**What you are asked to do**.
Your answer is the lines below, exactly, from the one that contains "Task: Expand Archivierte" through the one that contains "Given: Focus the Search input field", both included.

**Records shown**.
*** Block opens ***
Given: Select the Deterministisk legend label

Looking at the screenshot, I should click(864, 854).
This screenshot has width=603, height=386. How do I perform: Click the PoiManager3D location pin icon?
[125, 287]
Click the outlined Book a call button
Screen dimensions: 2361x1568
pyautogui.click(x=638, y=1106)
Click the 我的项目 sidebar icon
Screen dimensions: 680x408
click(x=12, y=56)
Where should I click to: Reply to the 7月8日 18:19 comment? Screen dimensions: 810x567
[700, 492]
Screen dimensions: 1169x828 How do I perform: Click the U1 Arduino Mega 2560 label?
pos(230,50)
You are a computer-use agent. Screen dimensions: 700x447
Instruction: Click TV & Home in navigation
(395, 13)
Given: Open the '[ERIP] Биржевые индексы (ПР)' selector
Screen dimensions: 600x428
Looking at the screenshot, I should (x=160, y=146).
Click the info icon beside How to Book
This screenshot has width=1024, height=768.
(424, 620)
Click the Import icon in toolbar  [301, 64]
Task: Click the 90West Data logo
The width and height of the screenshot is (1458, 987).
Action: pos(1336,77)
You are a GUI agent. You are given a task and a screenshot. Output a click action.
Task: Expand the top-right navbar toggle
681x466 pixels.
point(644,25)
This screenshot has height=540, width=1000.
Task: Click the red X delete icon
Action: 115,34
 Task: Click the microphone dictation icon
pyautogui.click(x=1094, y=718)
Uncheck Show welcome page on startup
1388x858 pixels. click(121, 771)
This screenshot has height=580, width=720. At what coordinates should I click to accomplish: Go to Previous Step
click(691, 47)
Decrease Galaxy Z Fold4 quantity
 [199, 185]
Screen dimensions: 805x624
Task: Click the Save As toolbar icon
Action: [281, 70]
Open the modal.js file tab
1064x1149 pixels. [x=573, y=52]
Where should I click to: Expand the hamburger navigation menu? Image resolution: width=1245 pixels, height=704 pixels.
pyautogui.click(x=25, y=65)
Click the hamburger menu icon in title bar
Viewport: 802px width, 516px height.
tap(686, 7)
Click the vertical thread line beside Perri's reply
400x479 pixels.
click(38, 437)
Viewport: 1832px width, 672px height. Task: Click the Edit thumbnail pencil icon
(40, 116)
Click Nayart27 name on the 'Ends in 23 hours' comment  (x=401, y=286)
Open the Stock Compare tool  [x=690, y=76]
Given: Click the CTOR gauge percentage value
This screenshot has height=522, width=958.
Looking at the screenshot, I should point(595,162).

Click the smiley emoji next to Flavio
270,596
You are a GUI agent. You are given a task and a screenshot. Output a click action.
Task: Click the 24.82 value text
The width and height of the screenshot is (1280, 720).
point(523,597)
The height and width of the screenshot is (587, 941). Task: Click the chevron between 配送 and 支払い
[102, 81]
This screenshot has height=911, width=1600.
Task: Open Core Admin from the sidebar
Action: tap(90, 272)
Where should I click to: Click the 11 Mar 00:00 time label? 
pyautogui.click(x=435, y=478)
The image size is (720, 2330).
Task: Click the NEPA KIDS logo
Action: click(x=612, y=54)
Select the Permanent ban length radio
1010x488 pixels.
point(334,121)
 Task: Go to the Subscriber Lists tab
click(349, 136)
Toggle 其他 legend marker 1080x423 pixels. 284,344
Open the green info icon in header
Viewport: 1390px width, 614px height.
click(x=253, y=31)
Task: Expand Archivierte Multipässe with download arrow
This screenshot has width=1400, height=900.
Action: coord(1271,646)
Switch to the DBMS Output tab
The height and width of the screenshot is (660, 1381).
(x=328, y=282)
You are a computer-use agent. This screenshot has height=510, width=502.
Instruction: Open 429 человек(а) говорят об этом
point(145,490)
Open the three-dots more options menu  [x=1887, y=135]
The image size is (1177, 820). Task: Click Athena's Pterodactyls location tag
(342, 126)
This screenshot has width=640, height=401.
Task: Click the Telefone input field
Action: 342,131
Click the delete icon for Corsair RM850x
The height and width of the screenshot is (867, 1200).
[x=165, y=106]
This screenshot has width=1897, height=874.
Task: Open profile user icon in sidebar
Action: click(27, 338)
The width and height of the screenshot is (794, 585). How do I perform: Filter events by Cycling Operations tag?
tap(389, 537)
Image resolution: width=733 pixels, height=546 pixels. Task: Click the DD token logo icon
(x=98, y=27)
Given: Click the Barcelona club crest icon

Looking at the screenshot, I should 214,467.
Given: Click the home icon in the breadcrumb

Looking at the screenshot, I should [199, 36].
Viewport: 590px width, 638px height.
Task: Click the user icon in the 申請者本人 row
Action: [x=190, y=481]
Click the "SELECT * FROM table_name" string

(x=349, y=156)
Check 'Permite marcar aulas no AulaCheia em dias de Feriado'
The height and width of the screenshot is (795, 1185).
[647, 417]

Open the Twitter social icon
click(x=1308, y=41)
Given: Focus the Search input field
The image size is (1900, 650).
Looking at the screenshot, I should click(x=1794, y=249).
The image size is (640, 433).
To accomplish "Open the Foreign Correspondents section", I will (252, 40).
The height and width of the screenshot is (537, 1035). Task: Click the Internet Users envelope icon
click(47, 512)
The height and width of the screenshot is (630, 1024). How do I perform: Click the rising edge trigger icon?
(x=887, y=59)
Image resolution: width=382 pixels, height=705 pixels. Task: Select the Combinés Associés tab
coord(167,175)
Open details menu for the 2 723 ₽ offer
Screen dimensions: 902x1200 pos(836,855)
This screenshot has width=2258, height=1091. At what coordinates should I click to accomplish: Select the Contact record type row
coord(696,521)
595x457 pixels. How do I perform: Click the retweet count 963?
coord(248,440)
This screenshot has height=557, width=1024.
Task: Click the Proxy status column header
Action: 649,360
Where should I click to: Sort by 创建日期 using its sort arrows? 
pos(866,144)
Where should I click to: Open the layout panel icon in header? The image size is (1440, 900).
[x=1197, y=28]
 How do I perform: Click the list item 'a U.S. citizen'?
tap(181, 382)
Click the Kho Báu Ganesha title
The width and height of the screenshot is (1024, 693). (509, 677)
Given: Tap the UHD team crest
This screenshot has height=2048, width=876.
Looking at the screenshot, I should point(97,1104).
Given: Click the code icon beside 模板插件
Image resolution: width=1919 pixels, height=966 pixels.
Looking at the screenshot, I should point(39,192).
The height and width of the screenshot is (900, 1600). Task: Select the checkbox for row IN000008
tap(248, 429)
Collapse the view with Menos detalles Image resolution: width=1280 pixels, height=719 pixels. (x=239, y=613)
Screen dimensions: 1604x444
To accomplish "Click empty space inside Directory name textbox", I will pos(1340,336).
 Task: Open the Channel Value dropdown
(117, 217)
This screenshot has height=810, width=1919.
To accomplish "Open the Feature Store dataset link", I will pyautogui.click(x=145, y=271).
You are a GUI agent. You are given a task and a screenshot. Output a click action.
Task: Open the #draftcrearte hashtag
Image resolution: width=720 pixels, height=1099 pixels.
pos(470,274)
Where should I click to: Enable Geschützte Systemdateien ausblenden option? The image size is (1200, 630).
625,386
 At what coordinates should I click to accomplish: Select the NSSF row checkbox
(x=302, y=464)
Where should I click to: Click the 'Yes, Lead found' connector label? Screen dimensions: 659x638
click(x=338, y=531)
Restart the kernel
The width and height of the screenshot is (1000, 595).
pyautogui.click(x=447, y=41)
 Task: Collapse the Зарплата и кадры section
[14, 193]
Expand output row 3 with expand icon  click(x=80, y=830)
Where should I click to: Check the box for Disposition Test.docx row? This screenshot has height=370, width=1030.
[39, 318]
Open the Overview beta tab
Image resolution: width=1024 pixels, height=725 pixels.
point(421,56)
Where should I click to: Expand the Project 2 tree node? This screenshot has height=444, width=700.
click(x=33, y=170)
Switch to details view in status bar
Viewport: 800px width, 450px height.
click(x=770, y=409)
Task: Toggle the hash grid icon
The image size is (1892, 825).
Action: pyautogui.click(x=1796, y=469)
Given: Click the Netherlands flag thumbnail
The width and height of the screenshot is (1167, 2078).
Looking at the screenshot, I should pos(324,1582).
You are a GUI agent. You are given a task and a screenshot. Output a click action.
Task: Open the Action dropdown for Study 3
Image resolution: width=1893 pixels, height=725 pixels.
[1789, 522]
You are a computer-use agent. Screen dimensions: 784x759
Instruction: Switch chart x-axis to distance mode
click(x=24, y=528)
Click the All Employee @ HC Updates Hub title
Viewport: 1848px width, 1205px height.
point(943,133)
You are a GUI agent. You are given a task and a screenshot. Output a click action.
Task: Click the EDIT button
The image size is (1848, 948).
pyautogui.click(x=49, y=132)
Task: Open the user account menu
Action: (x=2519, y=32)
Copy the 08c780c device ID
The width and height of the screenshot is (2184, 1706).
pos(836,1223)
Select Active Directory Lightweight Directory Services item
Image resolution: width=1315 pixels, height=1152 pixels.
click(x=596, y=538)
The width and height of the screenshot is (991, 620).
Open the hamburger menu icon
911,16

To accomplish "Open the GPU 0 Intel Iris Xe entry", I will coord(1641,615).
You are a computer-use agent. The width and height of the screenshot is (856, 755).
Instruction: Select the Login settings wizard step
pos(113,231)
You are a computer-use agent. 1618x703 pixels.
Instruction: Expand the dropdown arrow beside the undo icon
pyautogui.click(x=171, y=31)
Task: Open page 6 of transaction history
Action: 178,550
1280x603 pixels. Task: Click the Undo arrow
*** Block closes ***
**Expected answer**.
Task: Expand Archivierte Multipässe with download arrow
This screenshot has width=1400, height=900.
Action: coord(1271,646)
Switch to the DBMS Output tab
The height and width of the screenshot is (660, 1381).
(x=328, y=282)
You are a computer-use agent. This screenshot has height=510, width=502.
Instruction: Open 429 человек(а) говорят об этом
point(145,490)
Open the three-dots more options menu  [x=1887, y=135]
The image size is (1177, 820). Task: Click Athena's Pterodactyls location tag
(342, 126)
This screenshot has width=640, height=401.
Task: Click the Telefone input field
Action: 342,131
Click the delete icon for Corsair RM850x
The height and width of the screenshot is (867, 1200).
[x=165, y=106]
This screenshot has width=1897, height=874.
Task: Open profile user icon in sidebar
Action: click(27, 338)
The width and height of the screenshot is (794, 585). How do I perform: Filter events by Cycling Operations tag?
tap(389, 537)
Image resolution: width=733 pixels, height=546 pixels. Task: Click the DD token logo icon
(x=98, y=27)
Given: Click the Barcelona club crest icon

Looking at the screenshot, I should 214,467.
Given: Click the home icon in the breadcrumb

Looking at the screenshot, I should [199, 36].
Viewport: 590px width, 638px height.
Task: Click the user icon in the 申請者本人 row
Action: [x=190, y=481]
Click the "SELECT * FROM table_name" string

(x=349, y=156)
Check 'Permite marcar aulas no AulaCheia em dias de Feriado'
The height and width of the screenshot is (795, 1185).
[647, 417]

Open the Twitter social icon
click(x=1308, y=41)
Given: Focus the Search input field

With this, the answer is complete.